今週のメルマガ前半部の紹介です。先日、中西・前経団連会長が逝去されました。5月に任期半ばで辞任されたばかりなので驚いている人も多いのではないでしょうか。
筆者自身は面識ありませんでしたが、人事的には常に重要な方向性を提示し続けてこられた方だった印象がありますね。

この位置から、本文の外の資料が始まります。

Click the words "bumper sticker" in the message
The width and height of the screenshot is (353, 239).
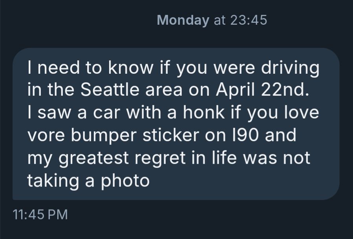pos(135,136)
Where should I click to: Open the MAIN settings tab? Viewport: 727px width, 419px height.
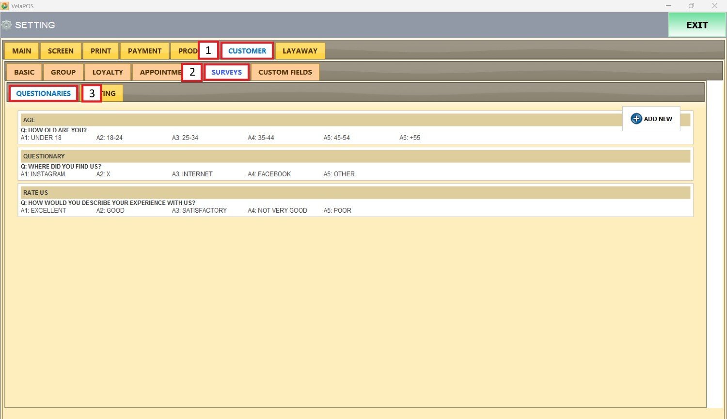21,51
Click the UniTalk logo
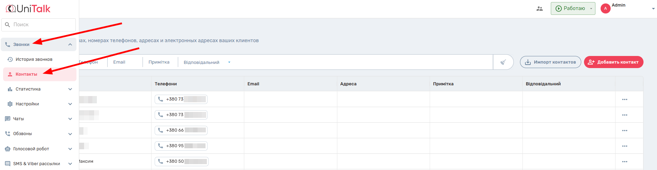 click(28, 9)
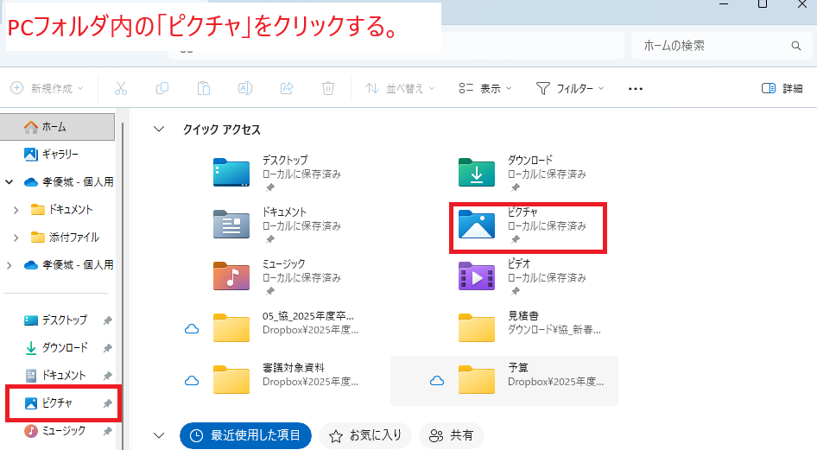Image resolution: width=817 pixels, height=450 pixels.
Task: Toggle the 詳細 details pane
Action: (x=782, y=88)
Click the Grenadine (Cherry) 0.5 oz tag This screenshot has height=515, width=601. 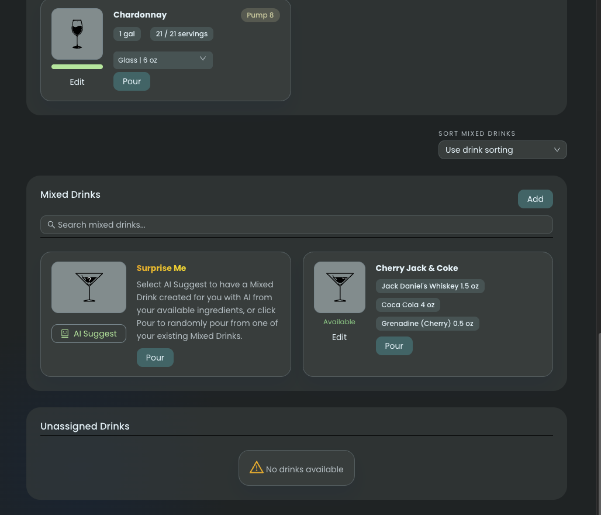point(427,324)
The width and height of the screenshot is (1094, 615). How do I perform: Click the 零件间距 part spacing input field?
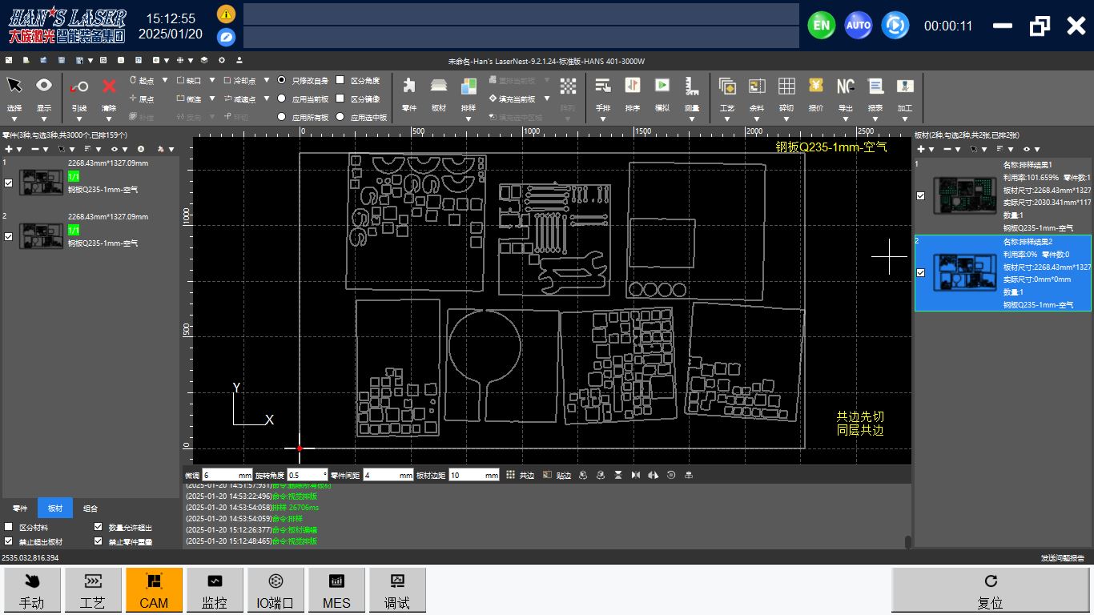point(388,475)
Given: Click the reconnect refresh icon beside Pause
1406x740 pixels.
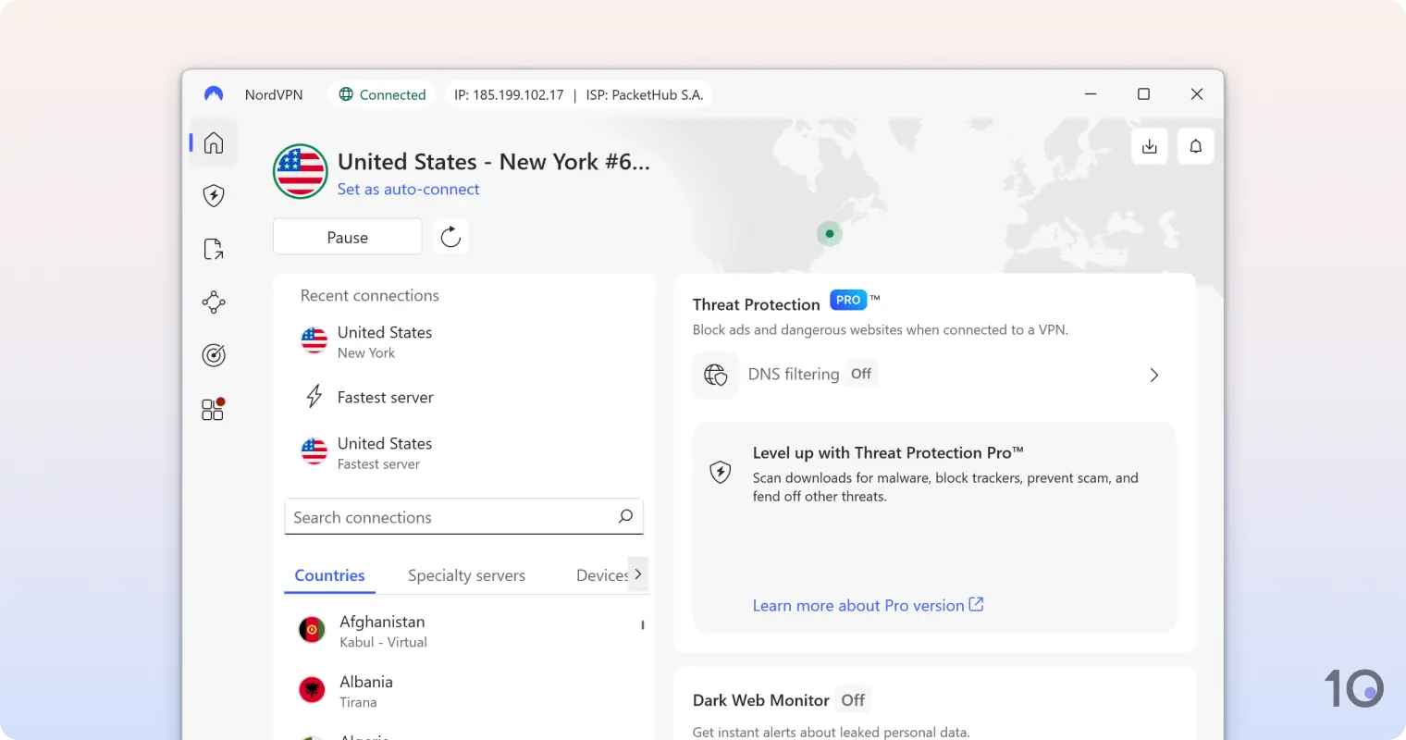Looking at the screenshot, I should click(x=450, y=236).
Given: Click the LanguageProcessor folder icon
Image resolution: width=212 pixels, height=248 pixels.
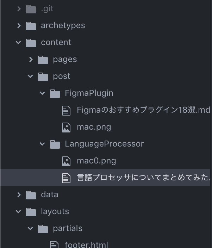Looking at the screenshot, I should click(x=55, y=144).
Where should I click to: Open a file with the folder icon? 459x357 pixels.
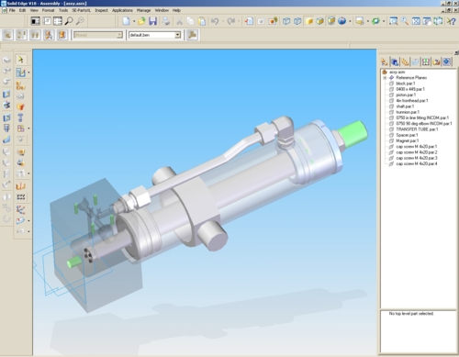click(x=141, y=21)
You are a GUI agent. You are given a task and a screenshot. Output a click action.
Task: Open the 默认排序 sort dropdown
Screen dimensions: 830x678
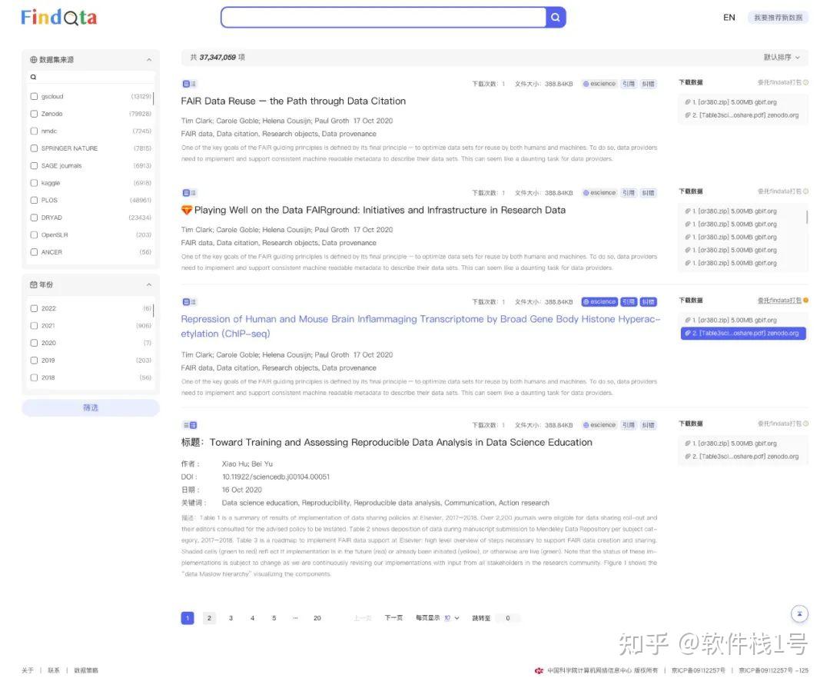click(x=785, y=57)
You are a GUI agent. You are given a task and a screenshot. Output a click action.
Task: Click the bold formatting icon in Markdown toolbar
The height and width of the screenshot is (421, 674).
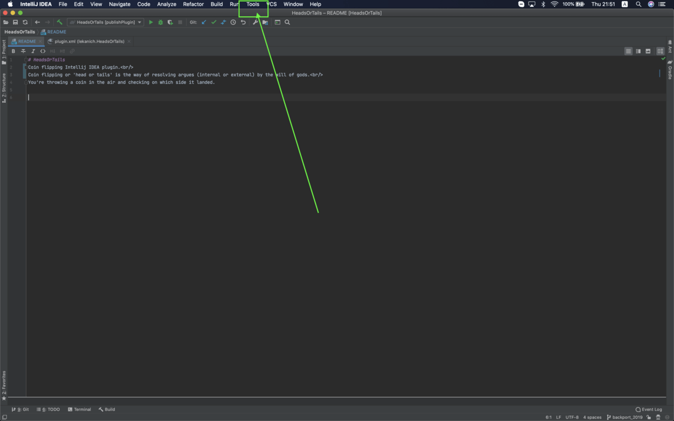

というわけで、今回は氏の人事制度における先見性についてまとめたいと思います。それは今後の日本の労働市場を予測するうえでも重要な指標となるはずです。
日立で脱・年功序列、ジョブ化の手ごたえは掴んでいた
2000年前後より、それまで長く年功序列制度を維持し続けてきた日本企業が、相次いで人事制度改革に乗り出しました。“成果主義”とか“目標管理”というやつですね。
ホント、業界関係なしに「今やらないと時代に乗り遅れるゾ」みたいな勢いで各社右向け右していた印象があります。
その背景ですが、利益が安定して上がり続ける時代が終わり、人件費を毎年ちょっとずつ積み上げていくスタイルから一定水準に抑制する方向にかじを切る必要があったためです。
今までは「ちゃんと真面目に言われたことさえやっていれば毎年コツコツ昇給させてもらえた」わけです。でも、これからはそうじゃなくて、昇給やボーナスにいろいろと差がついて、これまで通り貰える人と貰えない人が出現することになります。
当然ながら会社としてはその“基準”を従業員に対して示す必要があります。それが成果主義であり、目標管理だったというわけですね。
ところが。当初導入された成果主義や目標管理制度はほぼすべての企業で失敗し、形骸化してしまいました。
理由は、そもそも「業務範囲が定まっておらず、その都度会社から指示された業務をこなすメンバーシップ型の組織」では、個人が査定の半年も前に目標を立てて裁量をもって取り組むなんてムリだったからです。あれはジョブ型の評価ツールなんですね。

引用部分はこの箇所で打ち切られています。